I have a spring boot web application which is deployed using Jboss EAP server. For security scan we use Veracode security tool to perform dynamic scan on running application and I got the issue - missing Content-Security-Policy - https://cwe.mitre.org/data/definitions/829.html.
So I started adding one by one like below in the standalone.xml for script, style file, image file, content file and data
<response-header name="Content-Security-Policy" header-name="Content-Security-Policy" header-value="default-src ; style-src * 'unsafe-inline' data: https:; script-src * 'unsafe-inline' 'unsafe-eval' https:; img-src * data: 'unsafe-inline'; frame-src * 'unsafe-inline' data: https:; connect-src * 'unsafe-inline' data: https:;"/>
But now the veracode tool complains on using the 'unsafe-inline'
As of now, I am not able to move the javascript files to the new file and it involves lots of effort in development and testing because we have nearly 2500 html/jsp files where the javascript files are referenced.
so I have only two options as per the CSP documentation - example: https://csper.io/blog/no-more-unsafe-inline,
- Nounce or Hash: This I will keep it as second option as it involves code changes and testing on 100+ features in the application.
- Switch to Report-Only and use a report-uri service Does anyone tried this solution and how to achieve this?
Thanks,
Harry
Switching to Report-Only and a report-uri/report-to service will only you make you able to understand after the fact that something happened. It will not offer any type of protection. It is meant as a tool to aid development of the policy and test new policies in a safe way.

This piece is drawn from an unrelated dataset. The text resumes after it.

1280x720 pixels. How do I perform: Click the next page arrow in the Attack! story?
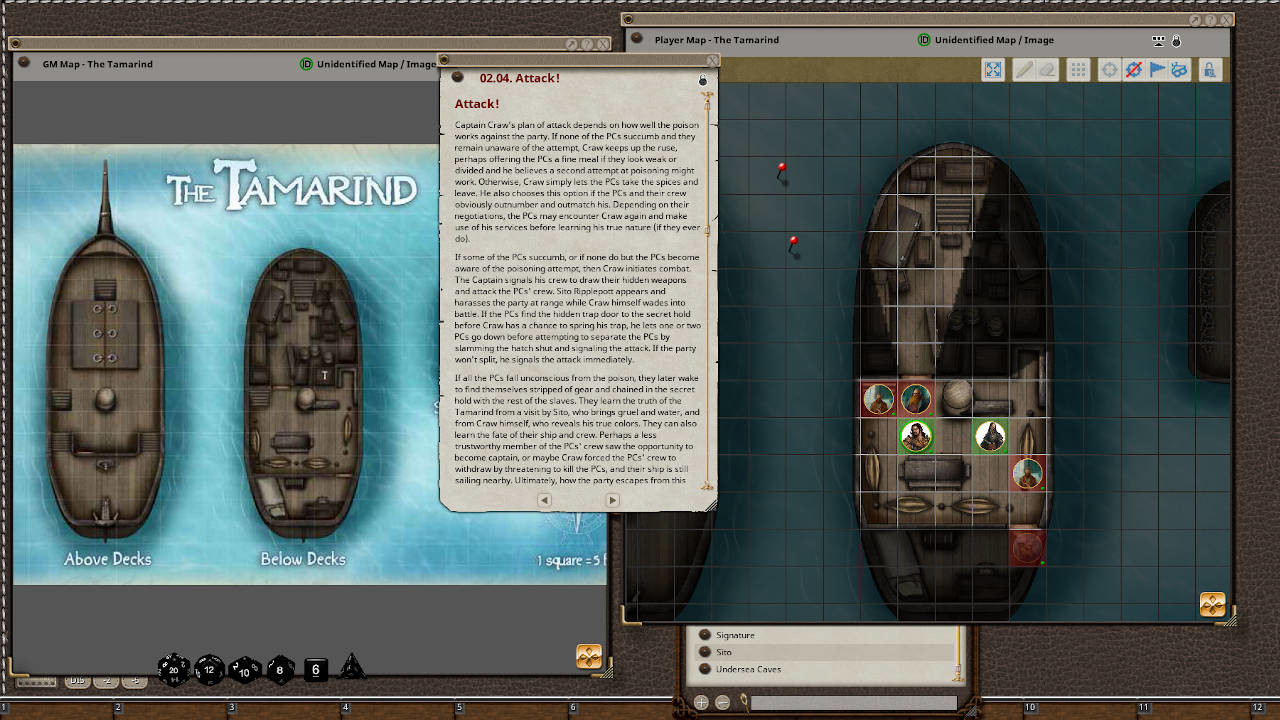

You only need to add CSP to document files. It has no function on .js, .css, image files and data.
You don't need 'unsafe-inline' for your .js and .css files, you will typically allow these with 'self' if you load them from the same origin or the host name if you load them from somewhere else.
You will need 'unsafe-inline' for inline script/style in your documents or injected script/styles until you rewrite these or allow them by other measures such as hash or nonce.
It is also worth noting that the risk of style XSS is negligible if you lock down the rest of your CSP.
Hope this helps to clarify what is needed.